American sports broadcaster

Starr

James Robert Starr (June 2, 1933 – August 3, 1998) was an American sportscaster.

==Biography==
Born in Kansas City, Missouri and raised by adoptive parents in Oklahoma, Starr attended Coffeyville Junior College and then the University of Kansas, where he played football and baseball. He served in the army from February 1955 to February 1956 and was stationed at Fort Gordon, Georgia, where he was a private first class and played baseball.

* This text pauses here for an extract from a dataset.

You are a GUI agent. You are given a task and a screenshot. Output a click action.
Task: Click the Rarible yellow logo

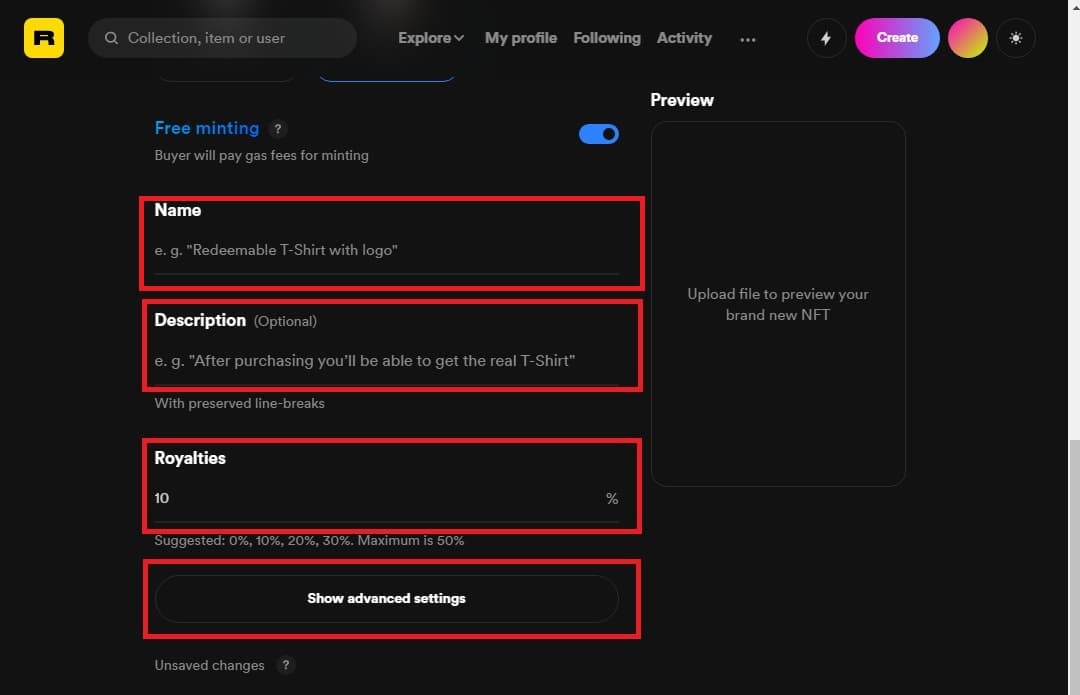click(44, 38)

Following this, he had a three week trial with the Brunswick Pirates, a Pittsburgh Pirates farm team in Brunswick, Georgia.

He began his broadcasting career calling high school and college basketball in Illinois. Starr's first TV job was as a sports anchor on WMBD-TV in Peoria, Illinois, where he also broadcast basketball games for Bradley University. In 1966, Starr was hired by WBZ radio in Boston to call Boston Patriots and Boston College Eagles football games. In 1971 Starr left Boston to begin work as sports director for KTVU television in Oakland, California.

In 1972, Starr moved to St. Louis to work for KMOX radio and call games for the St. Louis Cardinals and Missouri Tigers football teams and the St. Louis Cardinals baseball team. In September 1975, Starr broadcast a Cardinals baseball game on a Friday night in New York, flew to Minnesota for a football Cardinals exhibition game on a Saturday evening, returned to New York for a baseball game the following afternoon, and then flew to Birmingham, AL to call the Missouri Tigers 20-7 upset of Alabama on a Monday night. "Really, I don't mind that sort of schedule at all. It's sometimes irritating, or frustrating when connections are tight and the weather is bad."

Starr would spend most of his career in Anaheim, California, where he called Los Angeles Rams football and California Angels baseball from 1980 to 1989. During his years in St. Louis and Anaheim, Starr also broadcast several football bowl games.

In 1990, Starr returned to Boston to replace Ken Coleman on Red Sox radio. Starr would spend three years with the Red Sox before returning to call Rams and Angels games. Steve Physioc would replace Starr on Rams radio network in 1994 and Starr would retire from Angels radio network in 1997. Starr died at his home in Orange, California, August 3, 1998 of respiratory failure and pulmonary fibrosis.